Sous les pas incandescents du colosse, l’humidité de la dernière pluie s’élève en petites volutes de vapeur blanche.

Quelques gouttelettes d’eau téméraires tentent de reconquérir le territoire ainsi asséché. Elles y grésillent, le dos gonflé, jusqu’à disparaître, évanescentes, dans la brume, la fumée et le vent.

Au bout d’une marche bouillonnante, Gurgan atteint la portière de son véhicule. Elle s’ouvre à son approche. Se verrouille une fois installé.

Calé sur le siège en cuir du poste de pilotage, l’homme se sent contrarié par une forte odeur de plastique fondu.

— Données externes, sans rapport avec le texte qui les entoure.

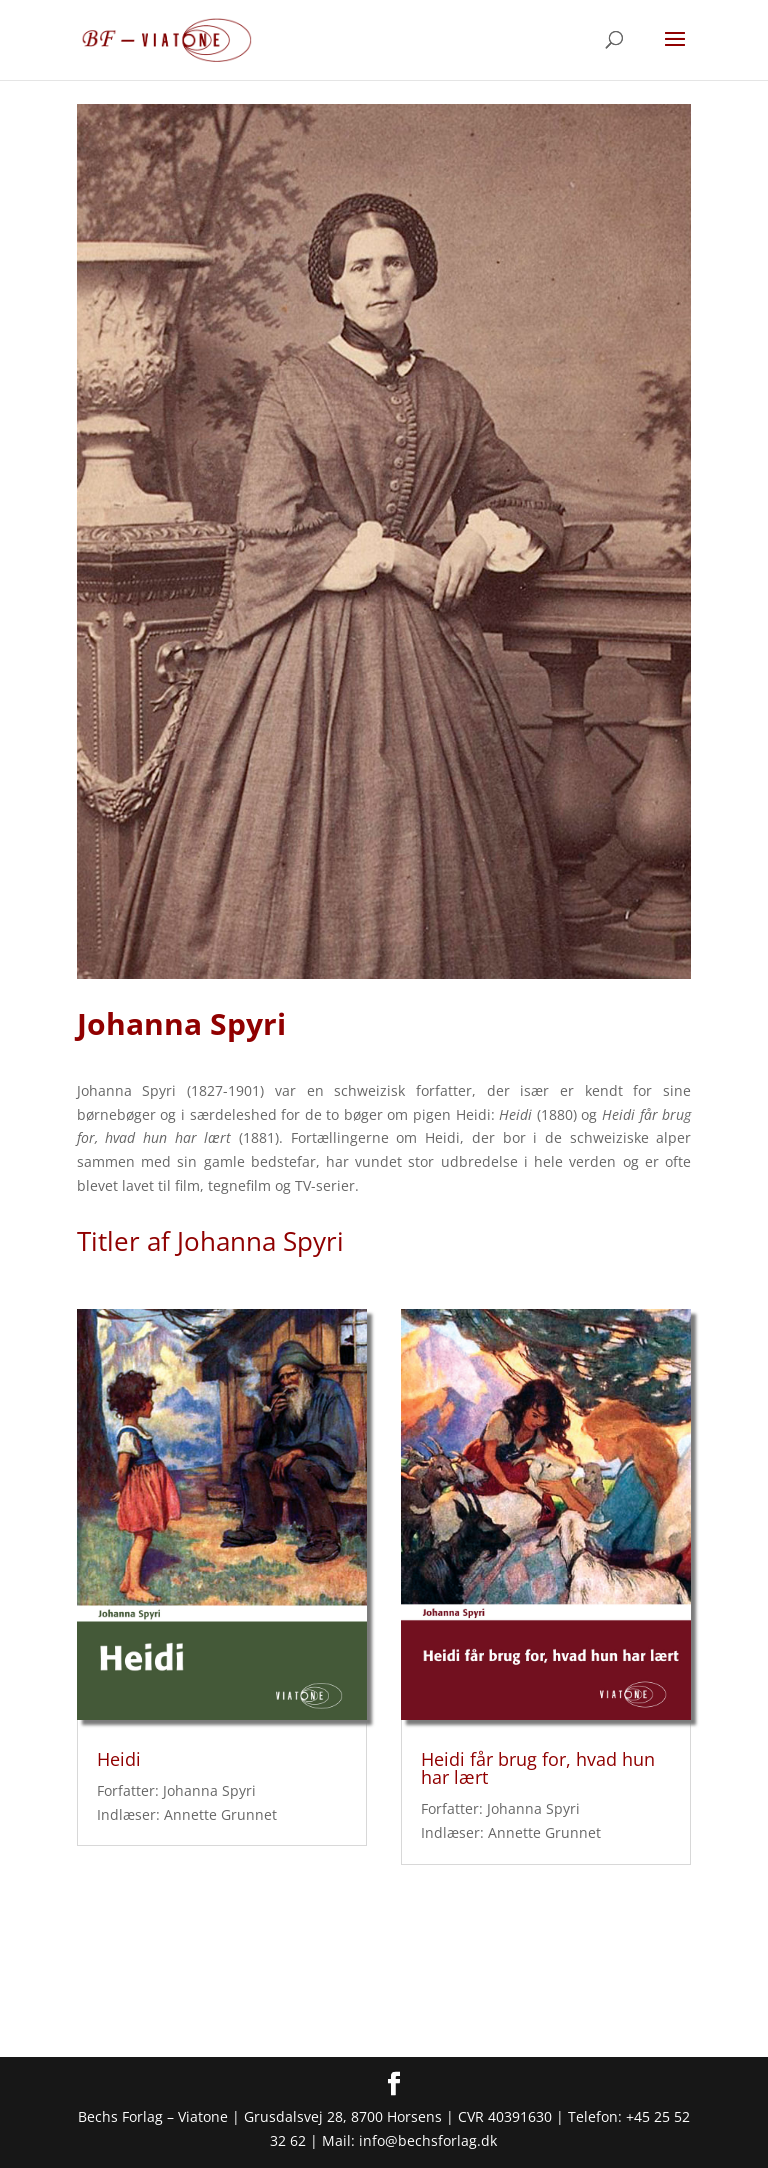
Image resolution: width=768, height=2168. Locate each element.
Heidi (119, 1759)
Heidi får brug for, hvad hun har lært (538, 1768)
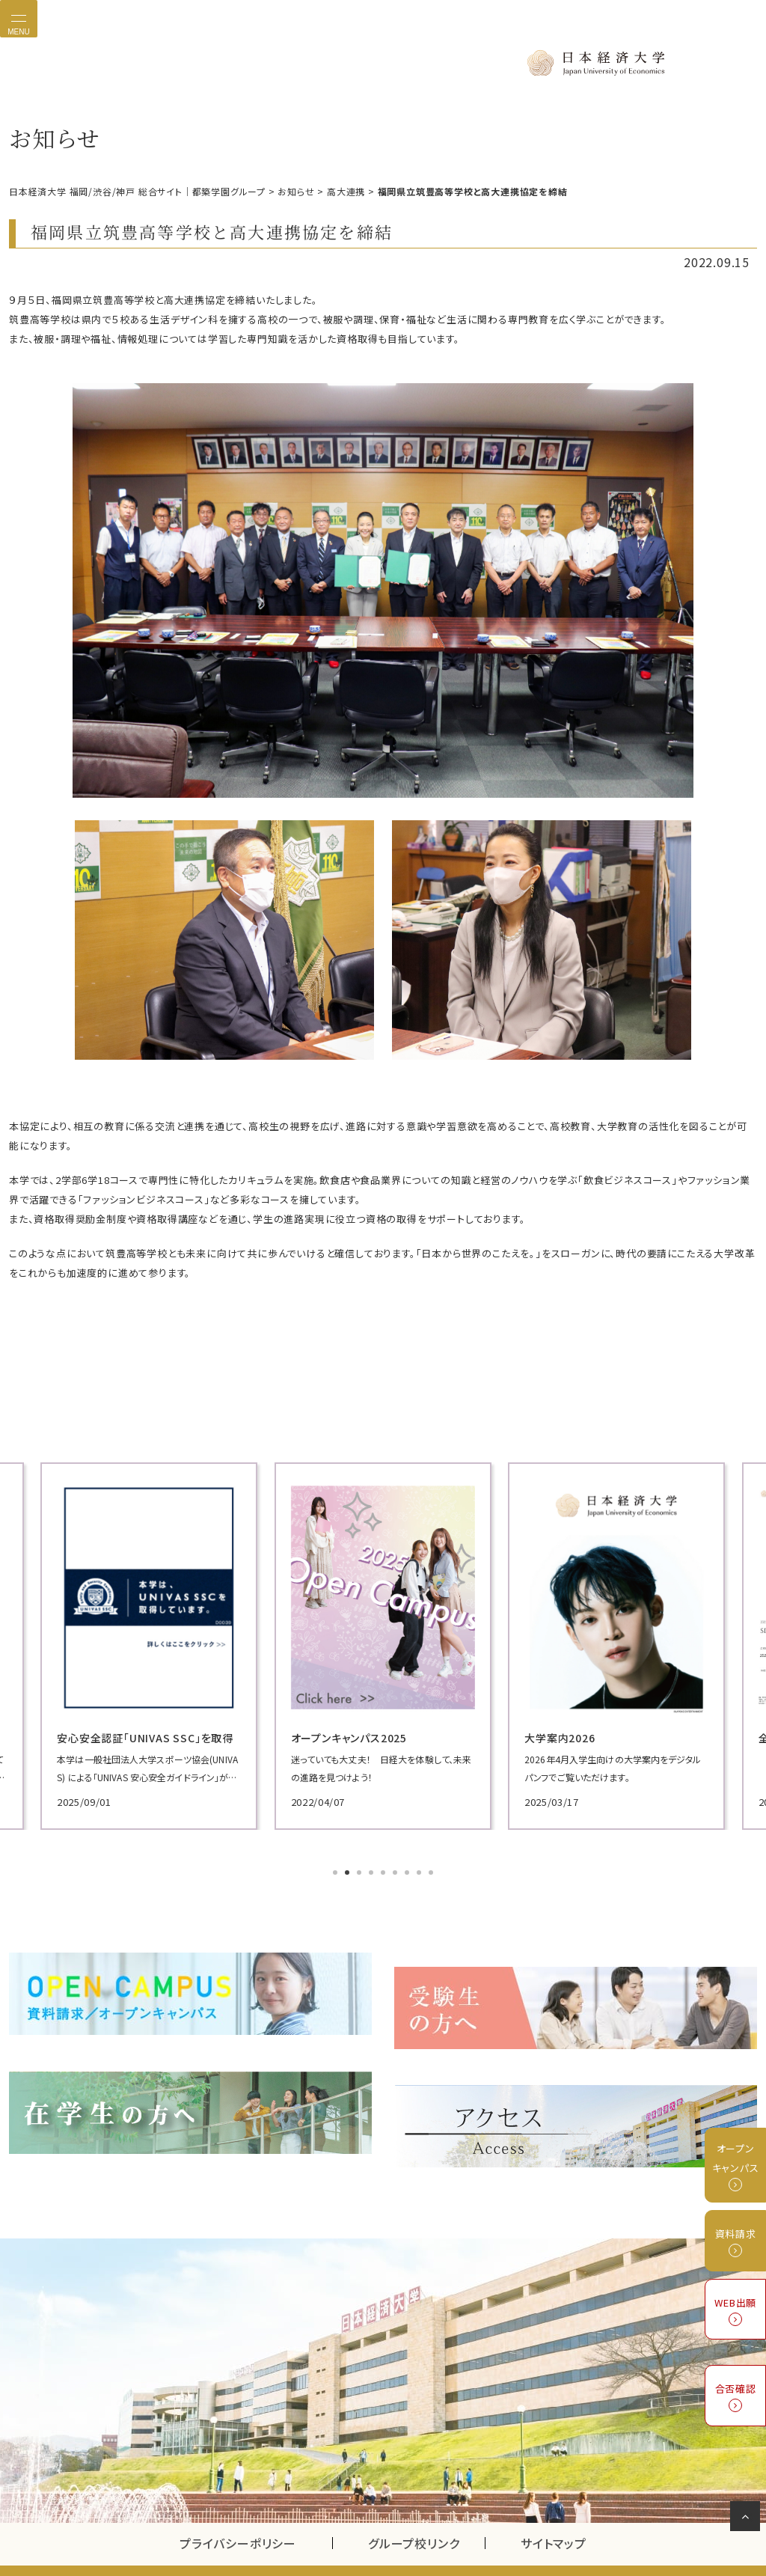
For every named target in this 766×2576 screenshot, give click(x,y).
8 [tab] (420, 1871)
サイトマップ (553, 2512)
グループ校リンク (426, 2512)
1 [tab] (336, 1871)
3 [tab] (360, 1871)
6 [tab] (396, 1871)
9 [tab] (432, 1871)
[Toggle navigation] (18, 18)
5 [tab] (384, 1871)
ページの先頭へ (747, 2519)
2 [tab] (348, 1871)
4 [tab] (372, 1871)
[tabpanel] (128, 1643)
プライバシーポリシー (238, 2512)
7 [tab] (408, 1871)
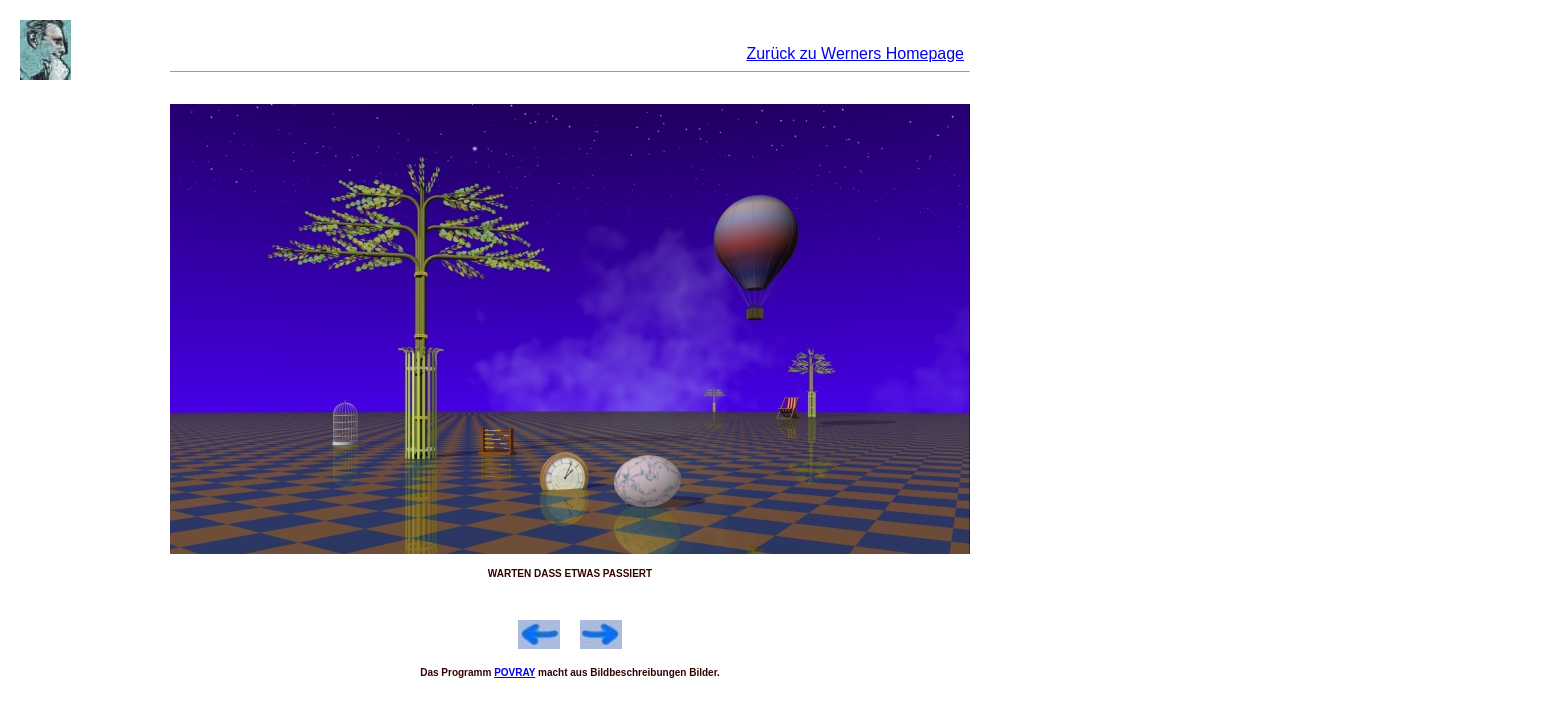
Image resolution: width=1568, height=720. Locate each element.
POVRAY (514, 672)
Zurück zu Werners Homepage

Il grogne sa colère. Crispe la mâchoire. Serre les poings. Braque son regard écarlate vers les détritus sur lesquels il a posé ses pieds brûlants.

La voix accueillante de sa voiture s’adresse à lui ; son intonation prudente laisse à penser, que consciente de l’état psychologique de son propriétaire, elle voudrait éviter d’en pâtir.

« Monsieur Gurgan ? Puis-je me permettre, et j’en suis désolée, de vous préciser que vous avez tout juste le temps de rentrer à la maison et de vous préparer au mieux pour votre rendez-vous de 11h30 ? Je pense faire ce que vous attendez de moi en vous rappelant humblement que votre présence à ce rendez-vous est malheureusement une obligation… Les autorités... Enfin vous savez...

De plus, puis-je vous faire aimablement remarquer que votre température corporelle est anormalement élevée ce matin ? Etes-vous sûr de ne pas avoir attrapé froid, Monsieur ? Installez-vous confortablement, je vais mettre la ventilation en marche ! »

Sans attendre le moindre signe de confirmation, la voiture démarre. Quitte le parking. S’engouffre dans plusieurs ruelles étroites. Entre sur la voie ultra rapide. S’y mêle à une circulation dense. S’éloigne à grande vitesse, accompagnée par un cortège d’autres véhicules. Disparaît derrière un horizon baigné par la clarté aveuglante d’un petit matin tranquille.